Don’t you just hate when you make a public commitment to do something and then when the time comes to do it, you realize you really don’t want to? Well, I do want to; but today, I just keep thinking I have nothing to say, no words to put on paper, nothing that will make any difference to anyone.
I know that as much as I feel that way today, when midnight passes and I haven’t been to the page to write anything, I’ll feel terribly disappointed in myself. I’ll have let myself down. And I’ve decided that I’m not doing that this year. No matter what happens, November will be a month of writing my way home.
What does that mean? I’m trying to sort through some things and figure out what I want in my life. I’m trying to figure out who and what really matters to me. I want to know if there’s something I’m missing and how to go after it and make it happen.
I’m back to rewriting the narrative of my life. Back to examining all the things people have told me over the years, figuring out what is true, and what isn’t. It feels like starting over. I won’t be 50 until May of next year, but this feels like a preparation for that day.
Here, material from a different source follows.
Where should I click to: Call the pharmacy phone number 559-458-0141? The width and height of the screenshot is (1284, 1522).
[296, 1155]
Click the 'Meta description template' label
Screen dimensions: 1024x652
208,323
Julia Cameron wrote a book that I STILL haven’t read and probably need to which is called It’s Never Too Late to Begin Again: Discovering Creativity and Meaning at Midlife and Beyond.
I just read a text message from a life coach who’s been sending out encouraging texts for a long time. Her suggestion is to “Tell yourself good ‘stories’ like ‘You are stronger and wiser than you think.'”
So I’m going to do some of that. Tell myself good stories. Was she reading over my shoulder as I was typing? That was kind of weird!